LEFT IN THE DARK
Palmer: The great cost coverup.
As the B. C. Utilities Commission moved this spring to hold public hearings on the B. C. Liberals’ controversial electricity plans, the government mounted a rearguard action to drag the process back behind closed doors.
The key move came March 13, when BC Hydro, at Liberal urging, applied to the regulatory commission for a negotiated settlement process on its application for electricity rate increases of 17 per cent over three years.
The process is the formal name for what is essentially a backroom deal, brokered by the regulator with Hydro and the industry and consumer groups that make up the bulk of the players at any public hearing.
Had the commission gone along, the public hearings, set for a minimum three weeks starting June 18, would likely have been cancelled. Much to the relief of the Liberals, who — I’m told — lobbied hard to make sure they never happened.
Instead the commission balked. In a written decision issued March 30, it explained why public hearings would be very much in the public interest.
“Decisions made in negotiated settlement processes tend to be in the nature of trade- offs among the parties, each of which has its own particular interest,” wrote commissioner Alison Rhodes on behalf of a three- member regulatory panel. “However, there is no broad representation of the existing ratepayers. Further, there is no representation of potentially affected future ratepayers.
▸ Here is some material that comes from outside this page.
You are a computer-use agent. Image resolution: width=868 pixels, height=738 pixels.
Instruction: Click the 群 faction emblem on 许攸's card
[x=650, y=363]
The panel considers this a public interest issue and one that is of significant concern.”
She noted how the June hearings would mark the first time in four years that Hydro’s proposed rate increases were subject to public scrutiny in front of the independent regulator.
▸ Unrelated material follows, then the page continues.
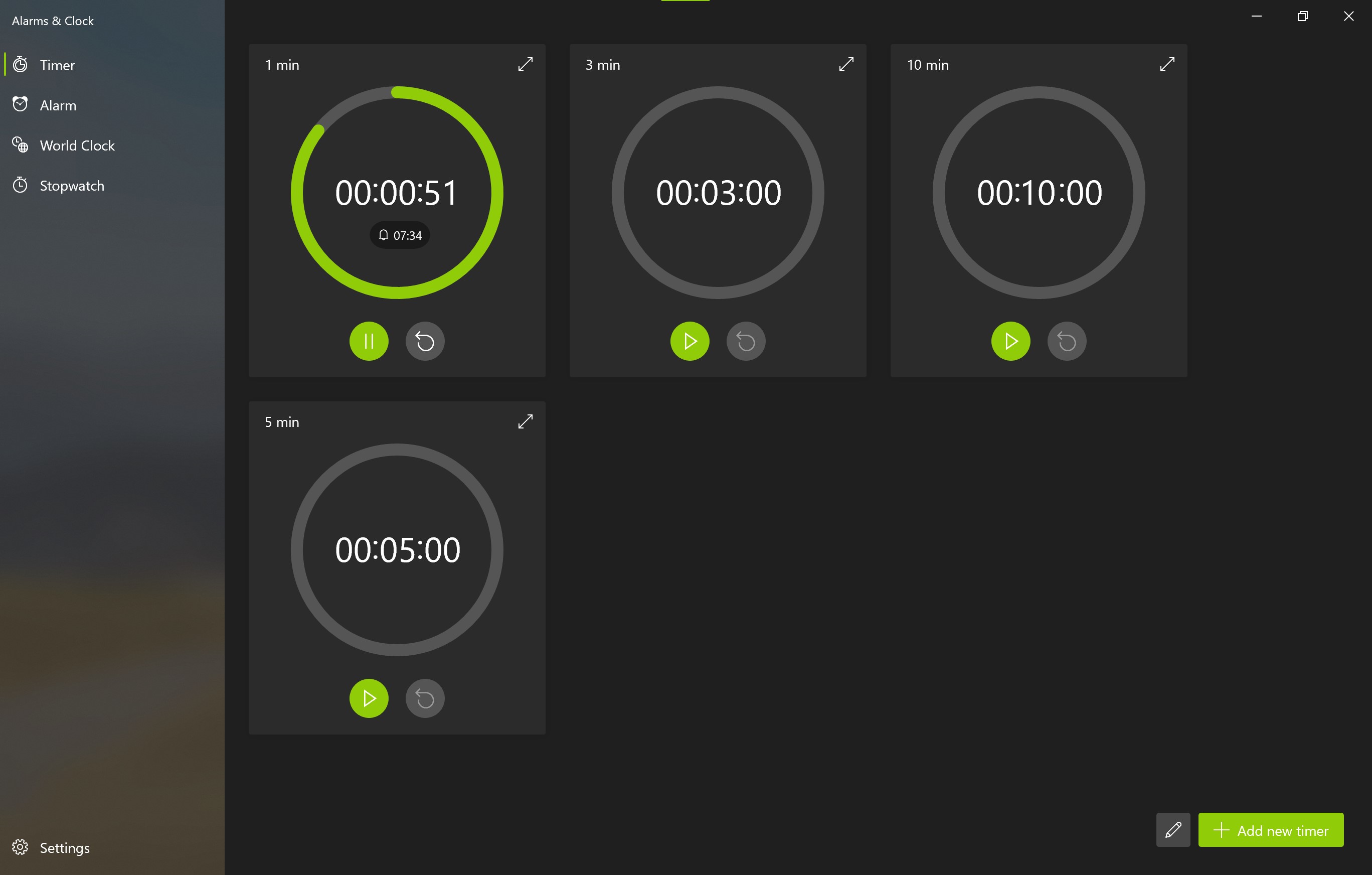Click the reset button on 1 min timer
Screen dimensions: 1372x875
click(425, 341)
“The panel is of the opinion that given the seriousness of the issues in the [ rate application], four years is too long a time period to go before such issues are canvassed by way of a full, open transparent regulatory process.” Since the last outing, before the 2009 election, the Liberals have embarked on a massively ambitious energy plan and doubling of the Hydro debt, accompanied by a burgeoning use of deferral accounts to put off to tomorrow billions of dollars in costs that would otherwise have to be paid today — all having an effect on rates.
The deferrals in particular raised alarm bells with AuditorGeneral John Doyle, who warned about “intergenerational inequity” — costs that are incurred today and left for future ratepayers to pay off.
On which point the regulator agreed. “A key issue in this hearing is that of deferred expenses and the consideration of intergenerational inequity to which these deferrals can give rise,” wrote commissioner Rhodes. “Further, given the current size and projected growth rates of the deferral and regulatory accounts, this is not a routine issue. In the panel’s view, this underlines the need for robust representation for future ratepayers.”
The Liberals have boosted the number of accounts from one when they took office to 27 today. The amounts deferred have grown from the tens of millions of dollars to $ 2.2 billion currently, headed for $ 5 billion by later this decade.
Any plan to rein in the accounts would necessarily involve a combination of spending cuts and rate increases, a point the auditor- general has made repeatedly. The commission was likely thinking along similar lines when it noted “a number of significant issues in this proceeding,” including the rationale for the deferrals, the lack of a specific plan to “recover” the amounts parked in the accounts, the “magnitude” of Hydro’s capital plan and “the prudency of various expenditures” by the giant public utility.
The Liberals legislatively excluded many elements in their energy plan from scrutiny by the commission and likewise gave short shrift to the auditor-general on the deferrals.
But the rate review provided the commission with an opening to review all of those matters and more.
“Many of these are public policy and/ or public interest related- issues, and as such, they require an open and transparent review,” wrote commissioner Rhodes. “The panel is not satisfied that these issues can be adequately addressed in a negotiated settlement process. Rather, the panel finds these issues are better suited to an oral public hearing process.”
An open and transparent review. Nice shot there at the self- styled open and transparent government. But not to be.
Six weeks after the commission rendered its decision — “BC Hydro’s application for a negotiated settlement process is denied” — the Liberals this week fired back with a cabinet directive that ordered the commission to approve the rate application, no questions asked.
Defending the decision to emasculate the independent regulator, a badly briefed Premier Christy Clark ( she garbled the numbers) claimed Wednesday to have scored a famous victory for lower rates.
More like a coverup. By rendering the public hearings moot, the Liberals prevented the public from discovering the full cost implications of their ambitions for Hydro and thereby postponed the rate- setting reckoning until after the election.